Geoffrey Litt (34:29)
This is a fantastic and very difficult question. What is the elemental material that if we just stored everything in X shape, then everything would work? I don’t think there’s silver bullet, unfortunately. I do think, though, the essential quality to think about is how structured and specific the data representation is. The idea of files generally is a pretty low level abstraction. It’s really just a sequence of bytes. That’s all you know. But you can layer ideas on top of that, like file formats, which have their own constraints, right? You can store like, for example, JSON as a file, which then adds more constraints, but JSON is also pretty general. And then you could say, I have this JSON schema, which says like only JSON of this shape. And I think you can have this progressive more and more specific layers and you can’t get everyone to agree on really specific schemas. It’s never gonna happen. At the same time, really, really low level abstractions, like, it’s just a sequence of bytes, good luck, are very open-ended and I think allow people to do too much different stuff that make it hard to work together. So I think we’re aiming for something in the middle. The Ink & Switch systems all run on this system called AutoMerge, which is a library for synchronizing JSON documents. That was like, JSON is the universal shape. There are different options. I think a Postgres database is perfectly reasonable other option. But I think that’s roughly the challenge.
Kanjun Qiu (36:04)
Mm-hmm. That’s really interesting. I have a bunch of thoughts here. One, it depends on the structure of your data a little bit. A Postgres database is good for data that is stored with identifiers and attributes of those identifiers. And JSON blobs are good for a slightly different type of data. What you said makes me wonder, though, if everything we’re playing text and people could actually diverge quite a lot. We now have these universal data processors, which are LLMs.

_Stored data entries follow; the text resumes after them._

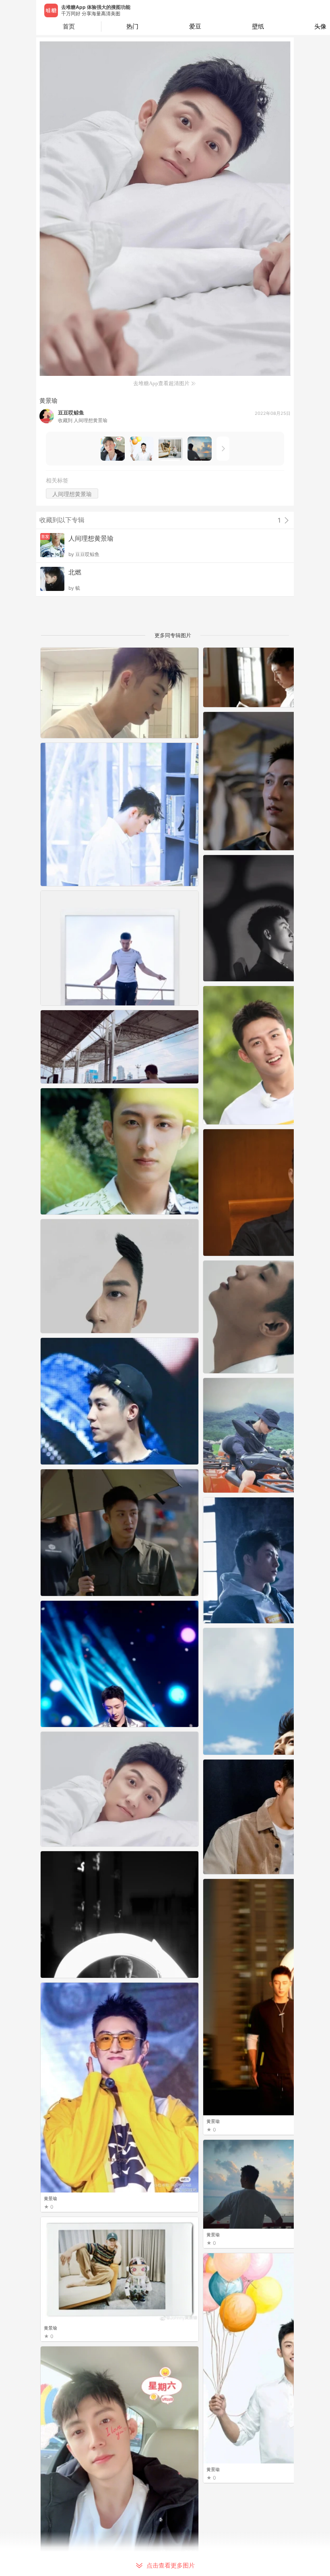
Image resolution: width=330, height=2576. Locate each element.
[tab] (132, 26)
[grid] (167, 1611)
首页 (69, 26)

And so can we turn that underlying file into really almost any abstraction along this spectrum of like, you know, from like sequence of bytes to like JSON key values to like JSON with a schema to database to something else.
Geoffrey Litt (36:56)
I’m super optimistic about that direction of thinking. Many of the data interrupt problems in the world are just like the same information being represented slightly differently. And for those, LLMS, slam dunk. That said, you know, there are also essential differences. Like, in Cambria, the example we gave is like, if one to-do list app can assign multiple people to a task, but another one can only assign one person, there’s nowhere to show it. It doesn’t work. And maybe then you don’t realize that I’m also working on your task. So I think there are these tricky, essential things to keep in mind when we’re working on shared information together with divergent tooling.
Kanjun Qiu (37:41)
One thing that’s interesting about that example is it really separates the concerns at the data layer versus the UI layer. In theory, you could just store whatever data you want. You can store this task having many, many people assigned to it. And then at the UI layer, or at the app layer, you do something, some kind of post-processing to figure out who you want it to be for your app.
Geoffrey Litt (38:12)
Yeah, but if the app can’t show multiple people, you still don’t, you know…
Kanjun Qiu (38:17)
You still can’t see the underlying data.
Geoffrey Litt (38:20)
Yeah, and I think maybe you show more of the underlying data or maybe, I don’t know, like an AI comes in and modifies the other to do app and makes it show multiple people because you just need that. And if the other person doesn’t mind you, roll with that. I think it’s the essence of it is like when we’re collaborating together, we actually have to make compromises about how we’re going to do stuff. And there’s always going to be like a collective element there that like software, software can’t let us be infinitely individualistic, you know, and I think this actually gets to a broader malleability theme. We talk about this in the essay we published this summer at Ink & Switch around malleable software. The goal is not that everyone develops the full skillset needed to do anything to their software. There’s a long history of people working together with others.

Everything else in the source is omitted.